Un hombre británico hallado sin vida en un hospital de la Costa Blanca la semana pasada falleció por asfixia tras quedar atrapado boca abajo en un estrecho hueco, según se ha sabido.
Pete Jackson, de 54 años, quedó trágicamente encajado entre el muro de una terraza y una plataforma metálica en la sexta planta del Hospital IMED Levante de Benidorm cuando intentaba recoger sus pertenencias, de acuerdo con los informes.
El británico había sido declarado desaparecido después de darse de alta voluntariamente del centro hospitalario, aún bajo medicación, el pasado 7 de febrero.

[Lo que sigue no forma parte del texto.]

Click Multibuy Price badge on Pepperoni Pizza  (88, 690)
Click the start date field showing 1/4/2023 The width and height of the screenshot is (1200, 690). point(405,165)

Su esposa, Shirley Ebbs, confirmó días después que había sido encontrado sin vida, pero las circunstancias que rodearon la tragedia solo salieron a la luz ayer, viernes.
Ebbs escribió en Facebook: “Con el corazón encogido, comparto una actualización sobre Pete Jackson. Pete ha sido localizado, pero, desgraciadamente, ha sido encontrado fallecido”.
Una amiga añadió: “Shirley Ebbs desea agradecer a todos quienes ayudaron en la búsqueda y ofrecieron su apoyo durante este momento increíblemente difícil. Por favor, tened a la familia de Pete Jackson en vuestros pensamientos y respetad su privacidad en estos momentos”.
Dado que el angosto hueco donde fue hallado Jackson contenía cables eléctricos, la policía barajó inicialmente la posibilidad de una electrocución.
No obstante, la autopsia confirmó posteriormente que la causa de la muerte fue la asfixia.
Según las informaciones, Jackson había vivido y trabajado en Benidorm durante tres años.
Familiares y amigos lo recordaron como una persona alegre y llena de vida.
Un cartel difundido en redes tras su desaparición advertía de que parecía “débil y desorientado” después de su estancia en el IMED.